When signaling the GPU about a new mailbox message, we need to take care that
mailbox buffer setup has really finished. Both setting up mailbox contents and
signaling the GPU is done with store operations to independent memory locations
(RAM and MMIO). Since compilers are free to reorder instructions without
control-flow or data-dependencies for optimization purposes, we need to take
care that signaling the GPU really takes place _after_ all of the contents have
been written to the mailbox buffer.

One way to do this would be to define the whole mailbox buffer as `volatile`, as
well as the location that we write to to signal the GPU. The compiler is not
allowed to reorder memory operations tagged with the `volatile` keyword with
each other. But this is not needed here. We don't care if the compiler optimizes
the buffer setup code as long as signaling the GPU takes place afterwards.
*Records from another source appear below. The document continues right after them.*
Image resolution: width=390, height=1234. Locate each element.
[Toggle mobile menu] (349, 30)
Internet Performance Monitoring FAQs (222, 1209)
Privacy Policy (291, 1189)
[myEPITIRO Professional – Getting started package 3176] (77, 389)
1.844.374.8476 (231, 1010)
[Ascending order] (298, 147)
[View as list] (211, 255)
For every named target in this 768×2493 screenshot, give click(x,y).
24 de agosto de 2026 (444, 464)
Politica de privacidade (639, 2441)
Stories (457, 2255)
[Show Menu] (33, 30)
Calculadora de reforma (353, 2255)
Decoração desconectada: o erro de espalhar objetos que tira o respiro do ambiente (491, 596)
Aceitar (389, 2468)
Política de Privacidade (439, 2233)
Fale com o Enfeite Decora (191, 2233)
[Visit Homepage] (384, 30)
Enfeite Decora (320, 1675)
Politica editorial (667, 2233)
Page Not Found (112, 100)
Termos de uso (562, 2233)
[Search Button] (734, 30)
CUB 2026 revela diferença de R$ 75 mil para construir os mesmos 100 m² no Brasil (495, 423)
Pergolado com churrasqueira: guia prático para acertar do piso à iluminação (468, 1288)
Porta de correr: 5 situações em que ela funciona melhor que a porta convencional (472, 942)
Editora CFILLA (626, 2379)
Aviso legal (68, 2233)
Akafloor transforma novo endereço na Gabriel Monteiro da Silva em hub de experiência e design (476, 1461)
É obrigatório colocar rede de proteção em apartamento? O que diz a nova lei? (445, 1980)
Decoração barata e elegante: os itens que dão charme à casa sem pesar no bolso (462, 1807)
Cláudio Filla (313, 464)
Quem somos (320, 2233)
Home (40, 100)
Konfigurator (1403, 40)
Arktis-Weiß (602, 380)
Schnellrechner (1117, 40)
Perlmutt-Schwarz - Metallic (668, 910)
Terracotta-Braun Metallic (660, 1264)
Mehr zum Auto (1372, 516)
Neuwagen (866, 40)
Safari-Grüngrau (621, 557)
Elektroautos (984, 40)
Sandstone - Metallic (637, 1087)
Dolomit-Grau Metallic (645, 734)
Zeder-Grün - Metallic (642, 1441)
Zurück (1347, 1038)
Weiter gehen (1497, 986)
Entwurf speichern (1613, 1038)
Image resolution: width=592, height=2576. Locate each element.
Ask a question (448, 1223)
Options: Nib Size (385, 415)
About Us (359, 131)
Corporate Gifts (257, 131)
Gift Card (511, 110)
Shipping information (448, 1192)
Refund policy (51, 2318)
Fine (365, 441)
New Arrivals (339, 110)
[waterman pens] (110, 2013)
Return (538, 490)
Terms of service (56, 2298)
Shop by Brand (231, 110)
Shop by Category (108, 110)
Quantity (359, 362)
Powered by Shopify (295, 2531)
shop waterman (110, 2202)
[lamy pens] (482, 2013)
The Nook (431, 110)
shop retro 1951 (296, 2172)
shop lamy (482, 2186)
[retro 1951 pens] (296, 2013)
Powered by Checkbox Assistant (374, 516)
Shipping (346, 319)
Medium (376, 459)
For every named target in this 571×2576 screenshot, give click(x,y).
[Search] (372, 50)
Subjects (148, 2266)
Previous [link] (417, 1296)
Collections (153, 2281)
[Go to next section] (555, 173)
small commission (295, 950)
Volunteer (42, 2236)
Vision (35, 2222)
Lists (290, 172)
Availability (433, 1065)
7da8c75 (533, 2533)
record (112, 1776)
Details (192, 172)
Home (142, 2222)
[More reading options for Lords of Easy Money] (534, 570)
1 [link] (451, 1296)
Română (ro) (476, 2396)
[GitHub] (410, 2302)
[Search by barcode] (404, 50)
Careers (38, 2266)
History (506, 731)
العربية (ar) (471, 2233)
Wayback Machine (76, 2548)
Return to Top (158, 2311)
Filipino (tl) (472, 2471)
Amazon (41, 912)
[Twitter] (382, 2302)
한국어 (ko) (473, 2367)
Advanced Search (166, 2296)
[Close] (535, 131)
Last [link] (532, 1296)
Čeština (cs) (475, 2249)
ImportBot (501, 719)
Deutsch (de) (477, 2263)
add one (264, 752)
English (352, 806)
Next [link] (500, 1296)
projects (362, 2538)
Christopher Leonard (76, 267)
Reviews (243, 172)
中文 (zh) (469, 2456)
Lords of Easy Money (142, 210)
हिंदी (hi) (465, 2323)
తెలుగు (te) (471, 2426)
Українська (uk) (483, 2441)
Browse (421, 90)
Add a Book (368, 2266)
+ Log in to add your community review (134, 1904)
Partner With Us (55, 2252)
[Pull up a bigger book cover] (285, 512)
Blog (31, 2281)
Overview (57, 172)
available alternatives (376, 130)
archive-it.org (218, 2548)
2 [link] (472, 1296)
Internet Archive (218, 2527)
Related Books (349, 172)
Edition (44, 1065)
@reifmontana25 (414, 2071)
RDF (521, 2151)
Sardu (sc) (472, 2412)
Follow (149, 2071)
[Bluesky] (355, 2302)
Therefore, we prevent premature signaling by inserting an explicit [compiler
fence] after the buffer preparation code. Since we signal the CPU by calling
another function, the fence would only be effective if that function was a)
inlined and b) the inlined instructions then reordered with buffer setup
code. Otherwise the compiler has to assume that the called function has
dependencies on previous memory operations and not reorder here. Although there
is little chance that the reordering scenario happens, I'll leave the fence
there nonetheless for academic purposes :-)

Please note that such reordering might also be done by CPUs that feature
[out-of-order execution].  Lucky us, although the Rasperry Pi 3 features
`ARMv8.0-A` CPU cores, the `Cortex-A53` variant is used, [which does not support
this feature].  Otherwise, a [fence] that additionally [emits corresponding CPU
instructions] to prevent this behavior would be needed.

[compiler fence]: https://doc.rust-lang.org/beta/core/sync/atomic/fn.compiler_fence.html
[out-of-order execution]: https://en.wikipedia.org/wiki/Out-of-order_execution
[which does not support this feature]: https://en.wikipedia.org/wiki/Comparison_of_ARMv8-A_cores
[fence]: https://doc.rust-lang.org/std/sync/atomic/fn.fence.html
[emits corresponding CPU instructions]: https://developer.arm.com/products/architecture/a-profile/docs/100941/latest/barriers

## main.rs

We query the board's serial number and then we display it on the UART.